[Start of DATA SHOWN]

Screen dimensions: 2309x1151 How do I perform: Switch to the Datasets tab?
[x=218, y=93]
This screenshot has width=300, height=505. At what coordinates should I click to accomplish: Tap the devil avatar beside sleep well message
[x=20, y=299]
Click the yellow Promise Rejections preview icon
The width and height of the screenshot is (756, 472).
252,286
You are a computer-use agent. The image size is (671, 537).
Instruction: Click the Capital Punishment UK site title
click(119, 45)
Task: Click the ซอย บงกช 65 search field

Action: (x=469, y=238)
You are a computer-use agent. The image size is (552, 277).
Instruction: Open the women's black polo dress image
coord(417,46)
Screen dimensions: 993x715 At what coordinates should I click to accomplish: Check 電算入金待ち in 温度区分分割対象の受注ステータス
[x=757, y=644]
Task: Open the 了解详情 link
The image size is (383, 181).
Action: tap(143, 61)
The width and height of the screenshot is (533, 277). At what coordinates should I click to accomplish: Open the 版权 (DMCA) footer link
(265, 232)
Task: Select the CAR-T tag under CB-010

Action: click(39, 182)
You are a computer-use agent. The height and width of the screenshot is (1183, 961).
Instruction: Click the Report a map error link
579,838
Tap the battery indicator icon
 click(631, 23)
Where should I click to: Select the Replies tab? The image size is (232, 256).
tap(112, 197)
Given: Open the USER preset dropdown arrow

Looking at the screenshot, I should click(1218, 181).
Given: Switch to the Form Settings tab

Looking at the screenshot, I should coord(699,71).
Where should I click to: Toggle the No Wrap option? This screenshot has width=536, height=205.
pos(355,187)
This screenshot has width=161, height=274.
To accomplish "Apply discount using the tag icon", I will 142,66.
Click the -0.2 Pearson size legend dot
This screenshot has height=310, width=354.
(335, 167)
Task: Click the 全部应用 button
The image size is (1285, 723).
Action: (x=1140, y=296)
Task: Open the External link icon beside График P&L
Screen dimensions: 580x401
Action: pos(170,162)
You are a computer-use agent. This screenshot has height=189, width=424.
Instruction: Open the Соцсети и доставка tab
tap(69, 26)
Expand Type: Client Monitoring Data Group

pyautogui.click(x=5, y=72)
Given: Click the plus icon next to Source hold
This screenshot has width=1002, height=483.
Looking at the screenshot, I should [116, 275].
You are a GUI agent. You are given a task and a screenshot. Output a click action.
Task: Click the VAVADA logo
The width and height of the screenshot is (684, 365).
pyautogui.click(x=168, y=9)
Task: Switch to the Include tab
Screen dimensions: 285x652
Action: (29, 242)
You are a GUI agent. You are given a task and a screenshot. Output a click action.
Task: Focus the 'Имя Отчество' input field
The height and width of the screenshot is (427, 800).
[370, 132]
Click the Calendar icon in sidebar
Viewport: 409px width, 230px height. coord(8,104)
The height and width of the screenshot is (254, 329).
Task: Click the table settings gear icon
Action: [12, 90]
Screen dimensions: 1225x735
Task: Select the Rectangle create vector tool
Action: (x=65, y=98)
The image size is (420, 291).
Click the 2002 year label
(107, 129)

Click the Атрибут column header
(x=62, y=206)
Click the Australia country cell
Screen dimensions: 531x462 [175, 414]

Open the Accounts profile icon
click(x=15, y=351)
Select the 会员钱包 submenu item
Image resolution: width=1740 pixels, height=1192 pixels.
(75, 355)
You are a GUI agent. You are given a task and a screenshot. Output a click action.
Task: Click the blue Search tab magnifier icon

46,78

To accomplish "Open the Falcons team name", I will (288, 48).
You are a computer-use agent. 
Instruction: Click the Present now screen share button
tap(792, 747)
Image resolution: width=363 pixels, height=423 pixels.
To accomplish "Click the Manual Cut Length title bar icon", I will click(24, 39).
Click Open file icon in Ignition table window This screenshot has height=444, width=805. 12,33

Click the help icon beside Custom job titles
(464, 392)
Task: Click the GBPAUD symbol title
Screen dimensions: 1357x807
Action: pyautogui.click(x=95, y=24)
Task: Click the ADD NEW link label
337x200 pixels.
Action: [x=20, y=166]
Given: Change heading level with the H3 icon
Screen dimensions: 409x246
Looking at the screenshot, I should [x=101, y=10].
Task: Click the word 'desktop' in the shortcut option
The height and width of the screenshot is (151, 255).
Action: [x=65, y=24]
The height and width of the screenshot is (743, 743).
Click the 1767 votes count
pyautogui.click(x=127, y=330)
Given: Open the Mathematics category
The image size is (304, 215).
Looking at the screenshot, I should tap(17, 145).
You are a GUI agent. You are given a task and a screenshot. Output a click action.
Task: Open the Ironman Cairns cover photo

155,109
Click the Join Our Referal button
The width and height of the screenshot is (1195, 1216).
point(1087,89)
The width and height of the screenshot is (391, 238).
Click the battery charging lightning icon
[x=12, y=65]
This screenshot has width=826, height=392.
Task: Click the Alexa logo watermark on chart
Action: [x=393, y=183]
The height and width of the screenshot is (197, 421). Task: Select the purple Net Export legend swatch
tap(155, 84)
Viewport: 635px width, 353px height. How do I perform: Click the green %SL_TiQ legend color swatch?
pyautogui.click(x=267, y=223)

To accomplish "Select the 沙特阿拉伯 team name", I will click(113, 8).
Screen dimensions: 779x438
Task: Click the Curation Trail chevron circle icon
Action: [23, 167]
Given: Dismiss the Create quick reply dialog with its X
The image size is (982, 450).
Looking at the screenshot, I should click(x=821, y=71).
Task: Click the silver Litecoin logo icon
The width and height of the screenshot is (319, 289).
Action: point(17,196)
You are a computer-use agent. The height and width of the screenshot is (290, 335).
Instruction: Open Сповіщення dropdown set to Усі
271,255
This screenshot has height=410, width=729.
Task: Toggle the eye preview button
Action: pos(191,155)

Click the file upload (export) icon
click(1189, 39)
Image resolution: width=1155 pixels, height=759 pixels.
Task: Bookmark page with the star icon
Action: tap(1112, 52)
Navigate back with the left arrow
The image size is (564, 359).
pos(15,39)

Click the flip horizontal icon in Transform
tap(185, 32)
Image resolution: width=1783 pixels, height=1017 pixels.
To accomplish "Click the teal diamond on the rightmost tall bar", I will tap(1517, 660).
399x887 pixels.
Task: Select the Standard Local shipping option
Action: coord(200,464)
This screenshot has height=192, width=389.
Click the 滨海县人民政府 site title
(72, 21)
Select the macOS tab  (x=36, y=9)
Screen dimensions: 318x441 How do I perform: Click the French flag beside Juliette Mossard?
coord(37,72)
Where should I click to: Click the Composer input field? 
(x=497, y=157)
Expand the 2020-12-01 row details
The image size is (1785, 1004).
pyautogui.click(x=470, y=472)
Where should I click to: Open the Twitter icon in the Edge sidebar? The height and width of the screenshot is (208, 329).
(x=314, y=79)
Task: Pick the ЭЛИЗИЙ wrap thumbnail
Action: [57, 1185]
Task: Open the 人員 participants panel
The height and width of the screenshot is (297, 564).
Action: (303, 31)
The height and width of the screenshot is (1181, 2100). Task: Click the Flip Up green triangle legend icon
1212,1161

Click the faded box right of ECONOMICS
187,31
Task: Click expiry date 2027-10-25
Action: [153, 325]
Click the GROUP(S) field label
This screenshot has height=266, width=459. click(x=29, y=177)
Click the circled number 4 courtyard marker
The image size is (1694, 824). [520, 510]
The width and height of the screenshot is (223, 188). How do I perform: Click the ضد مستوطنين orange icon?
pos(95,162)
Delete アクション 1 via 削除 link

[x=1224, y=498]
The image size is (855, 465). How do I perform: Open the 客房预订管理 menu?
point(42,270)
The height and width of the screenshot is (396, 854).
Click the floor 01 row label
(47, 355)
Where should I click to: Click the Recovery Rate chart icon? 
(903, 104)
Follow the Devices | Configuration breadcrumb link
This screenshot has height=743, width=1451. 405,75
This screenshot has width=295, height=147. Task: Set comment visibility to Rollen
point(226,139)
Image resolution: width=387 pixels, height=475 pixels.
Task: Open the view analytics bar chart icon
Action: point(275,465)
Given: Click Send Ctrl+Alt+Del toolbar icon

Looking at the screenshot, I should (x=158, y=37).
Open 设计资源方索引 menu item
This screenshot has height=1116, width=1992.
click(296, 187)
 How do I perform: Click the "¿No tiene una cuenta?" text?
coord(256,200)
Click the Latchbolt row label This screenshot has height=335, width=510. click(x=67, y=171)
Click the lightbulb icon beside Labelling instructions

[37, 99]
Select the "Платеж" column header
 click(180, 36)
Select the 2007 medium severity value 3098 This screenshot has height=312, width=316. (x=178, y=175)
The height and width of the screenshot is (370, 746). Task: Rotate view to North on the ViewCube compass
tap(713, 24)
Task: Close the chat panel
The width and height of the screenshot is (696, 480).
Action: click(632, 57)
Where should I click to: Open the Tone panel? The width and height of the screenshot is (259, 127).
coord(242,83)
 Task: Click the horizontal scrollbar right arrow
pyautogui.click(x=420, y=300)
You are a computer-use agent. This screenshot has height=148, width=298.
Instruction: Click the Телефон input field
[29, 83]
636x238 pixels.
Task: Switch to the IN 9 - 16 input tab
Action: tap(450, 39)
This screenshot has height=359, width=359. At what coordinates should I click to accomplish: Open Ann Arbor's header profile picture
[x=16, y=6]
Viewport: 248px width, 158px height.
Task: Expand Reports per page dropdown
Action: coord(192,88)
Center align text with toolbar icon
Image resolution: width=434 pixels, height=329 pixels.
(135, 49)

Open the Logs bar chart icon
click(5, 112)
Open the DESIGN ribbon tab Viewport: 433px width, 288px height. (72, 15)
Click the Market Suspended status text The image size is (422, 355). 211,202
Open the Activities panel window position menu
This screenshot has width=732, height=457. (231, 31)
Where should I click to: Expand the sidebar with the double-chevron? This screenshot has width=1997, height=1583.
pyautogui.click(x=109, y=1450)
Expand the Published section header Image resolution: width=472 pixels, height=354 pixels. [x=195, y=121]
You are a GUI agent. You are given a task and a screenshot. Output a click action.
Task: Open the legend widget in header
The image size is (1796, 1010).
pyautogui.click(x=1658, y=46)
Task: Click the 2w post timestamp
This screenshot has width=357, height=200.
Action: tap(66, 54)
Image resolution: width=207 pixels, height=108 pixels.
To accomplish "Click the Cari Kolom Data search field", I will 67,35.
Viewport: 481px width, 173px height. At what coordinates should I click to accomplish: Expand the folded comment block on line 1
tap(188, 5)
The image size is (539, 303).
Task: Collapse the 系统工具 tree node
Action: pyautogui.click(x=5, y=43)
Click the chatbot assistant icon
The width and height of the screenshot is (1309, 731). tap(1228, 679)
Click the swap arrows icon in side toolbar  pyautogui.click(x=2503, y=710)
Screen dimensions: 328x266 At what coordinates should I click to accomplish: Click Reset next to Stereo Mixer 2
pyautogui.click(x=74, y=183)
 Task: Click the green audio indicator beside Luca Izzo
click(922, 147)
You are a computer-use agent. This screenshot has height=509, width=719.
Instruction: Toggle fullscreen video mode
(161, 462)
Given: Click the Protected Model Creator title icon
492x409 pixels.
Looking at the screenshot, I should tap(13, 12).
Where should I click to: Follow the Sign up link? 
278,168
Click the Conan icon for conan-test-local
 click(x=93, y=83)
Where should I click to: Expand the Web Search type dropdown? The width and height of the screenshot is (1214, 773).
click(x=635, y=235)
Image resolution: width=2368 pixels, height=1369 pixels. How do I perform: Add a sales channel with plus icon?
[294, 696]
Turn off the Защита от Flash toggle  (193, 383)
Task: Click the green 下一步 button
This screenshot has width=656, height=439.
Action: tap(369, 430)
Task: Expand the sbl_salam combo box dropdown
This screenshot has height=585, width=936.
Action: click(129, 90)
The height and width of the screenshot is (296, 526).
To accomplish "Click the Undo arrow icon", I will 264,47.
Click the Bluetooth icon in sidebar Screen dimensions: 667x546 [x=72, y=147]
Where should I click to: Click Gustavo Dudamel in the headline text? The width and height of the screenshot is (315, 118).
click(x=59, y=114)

[End of DATA SHOWN]

- _WORK REQUIRED_: Please return, unchanged, the data above from the line containing "has height=509, width=719." through the final line of the data.

- _RESULT_:
You are a computer-use agent. This screenshot has height=509, width=719.
Instruction: Toggle fullscreen video mode
(161, 462)
Given: Click the Protected Model Creator title icon
492x409 pixels.
Looking at the screenshot, I should tap(13, 12).
Where should I click to: Follow the Sign up link? 
278,168
Click the Conan icon for conan-test-local
 click(x=93, y=83)
Where should I click to: Expand the Web Search type dropdown? The width and height of the screenshot is (1214, 773).
click(x=635, y=235)
Image resolution: width=2368 pixels, height=1369 pixels. How do I perform: Add a sales channel with plus icon?
[294, 696]
Turn off the Защита от Flash toggle  (193, 383)
Task: Click the green 下一步 button
This screenshot has width=656, height=439.
Action: tap(369, 430)
Task: Expand the sbl_salam combo box dropdown
This screenshot has height=585, width=936.
Action: click(129, 90)
The height and width of the screenshot is (296, 526).
To accomplish "Click the Undo arrow icon", I will 264,47.
Click the Bluetooth icon in sidebar Screen dimensions: 667x546 [x=72, y=147]
Where should I click to: Click Gustavo Dudamel in the headline text? The width and height of the screenshot is (315, 118).
click(x=59, y=114)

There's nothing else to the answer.